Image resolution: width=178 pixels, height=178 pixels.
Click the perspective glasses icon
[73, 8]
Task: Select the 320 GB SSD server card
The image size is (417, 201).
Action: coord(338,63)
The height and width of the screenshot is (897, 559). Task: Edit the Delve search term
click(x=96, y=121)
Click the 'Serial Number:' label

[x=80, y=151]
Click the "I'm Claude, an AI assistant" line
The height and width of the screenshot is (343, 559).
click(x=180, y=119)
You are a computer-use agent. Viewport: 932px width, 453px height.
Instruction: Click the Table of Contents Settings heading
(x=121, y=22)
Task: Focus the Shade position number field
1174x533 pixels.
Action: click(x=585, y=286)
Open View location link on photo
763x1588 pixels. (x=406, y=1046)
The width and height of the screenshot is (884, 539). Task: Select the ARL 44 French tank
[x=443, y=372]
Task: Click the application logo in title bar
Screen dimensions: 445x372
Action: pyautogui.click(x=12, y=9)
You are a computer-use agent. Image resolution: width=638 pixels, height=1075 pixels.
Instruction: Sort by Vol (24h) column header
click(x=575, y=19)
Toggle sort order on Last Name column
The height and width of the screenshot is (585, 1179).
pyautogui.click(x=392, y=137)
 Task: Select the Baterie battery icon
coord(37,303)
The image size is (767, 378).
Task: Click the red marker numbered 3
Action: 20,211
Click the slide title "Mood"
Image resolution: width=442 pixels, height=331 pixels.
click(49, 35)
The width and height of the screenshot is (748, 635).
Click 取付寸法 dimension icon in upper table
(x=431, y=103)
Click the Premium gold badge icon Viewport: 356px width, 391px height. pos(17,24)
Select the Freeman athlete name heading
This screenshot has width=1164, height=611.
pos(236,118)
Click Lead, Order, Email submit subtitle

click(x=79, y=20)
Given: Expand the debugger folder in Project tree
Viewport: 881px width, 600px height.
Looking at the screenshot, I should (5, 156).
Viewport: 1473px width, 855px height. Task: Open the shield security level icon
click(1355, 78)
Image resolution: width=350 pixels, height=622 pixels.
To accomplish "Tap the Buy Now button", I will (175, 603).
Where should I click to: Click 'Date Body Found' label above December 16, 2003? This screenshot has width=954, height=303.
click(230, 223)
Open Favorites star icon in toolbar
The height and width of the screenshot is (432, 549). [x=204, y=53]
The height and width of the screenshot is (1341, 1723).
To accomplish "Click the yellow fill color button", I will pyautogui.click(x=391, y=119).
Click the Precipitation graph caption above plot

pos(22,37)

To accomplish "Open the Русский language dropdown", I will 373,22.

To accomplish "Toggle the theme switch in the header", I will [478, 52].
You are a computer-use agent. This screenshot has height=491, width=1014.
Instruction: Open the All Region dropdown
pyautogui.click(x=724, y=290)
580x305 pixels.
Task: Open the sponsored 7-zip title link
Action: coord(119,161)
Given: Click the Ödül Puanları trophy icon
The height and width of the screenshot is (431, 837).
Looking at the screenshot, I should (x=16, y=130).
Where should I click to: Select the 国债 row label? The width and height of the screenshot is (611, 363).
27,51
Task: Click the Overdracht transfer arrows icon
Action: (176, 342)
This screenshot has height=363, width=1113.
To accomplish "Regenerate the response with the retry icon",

####

Required task: Copy out everything from the start of the material down to the line containing "763x1588 pixels. (x=406, y=1046)". Replace "Shade position" with "Blind position" and leave everything else unchanged.

Response to the task:
Image resolution: width=178 pixels, height=178 pixels.
Click the perspective glasses icon
[73, 8]
Task: Select the 320 GB SSD server card
The image size is (417, 201).
Action: coord(338,63)
The height and width of the screenshot is (897, 559). Task: Edit the Delve search term
click(x=96, y=121)
Click the 'Serial Number:' label

[x=80, y=151]
Click the "I'm Claude, an AI assistant" line
The height and width of the screenshot is (343, 559).
click(x=180, y=119)
You are a computer-use agent. Viewport: 932px width, 453px height.
Instruction: Click the Table of Contents Settings heading
(x=121, y=22)
Task: Focus the Blind position number field
1174x533 pixels.
Action: click(x=585, y=286)
Open View location link on photo
763x1588 pixels. (x=406, y=1046)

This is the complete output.